REQUIREMENT: Your answer must be the lines from the one containing "602x590 pixels. At" through the last line of the records below, copied exactly, with the pictures left out.

INPUT DATA:
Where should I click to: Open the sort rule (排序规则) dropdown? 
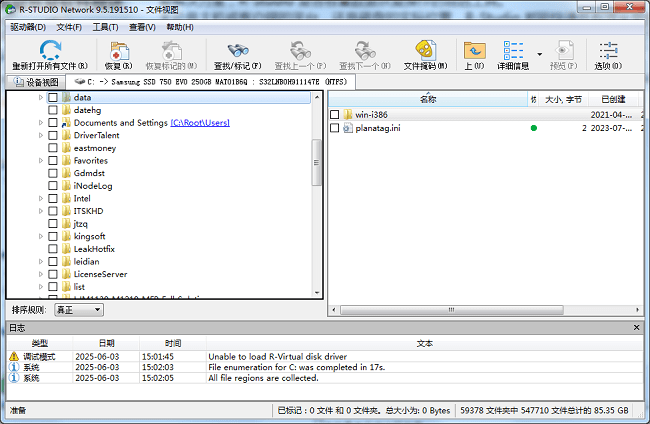point(79,310)
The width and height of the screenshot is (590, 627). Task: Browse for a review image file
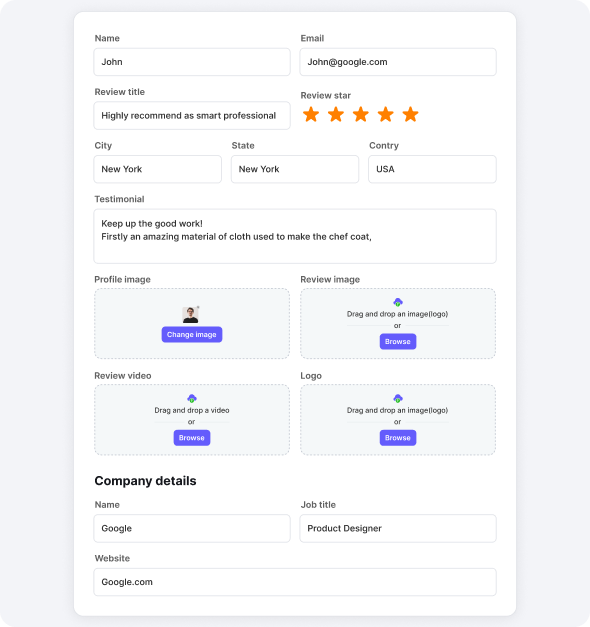398,341
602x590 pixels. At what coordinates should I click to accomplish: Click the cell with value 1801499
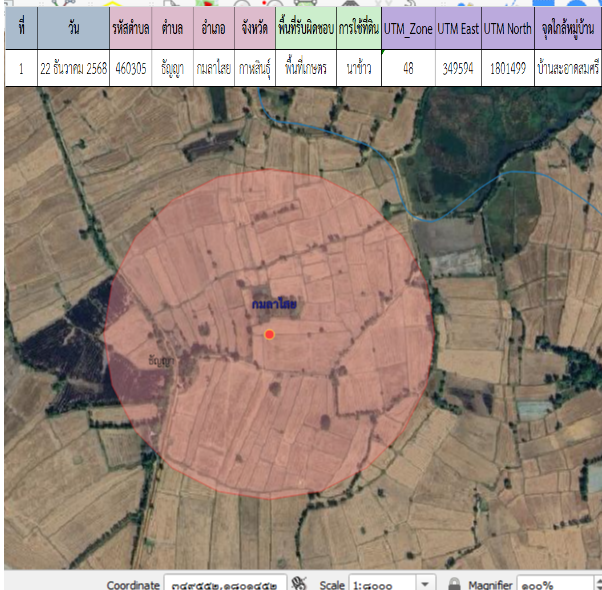(x=507, y=69)
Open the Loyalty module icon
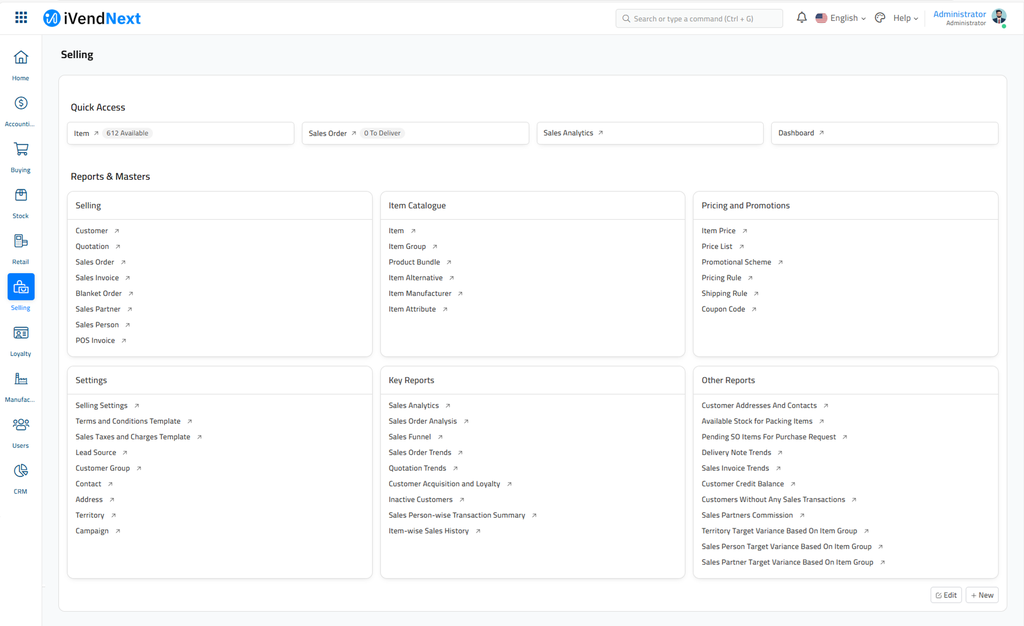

ANSWER SECTION:
602x590 pixels. At what coordinates should I click to accomplish: Click the cell with value 1801499
(x=507, y=69)
Open the Loyalty module icon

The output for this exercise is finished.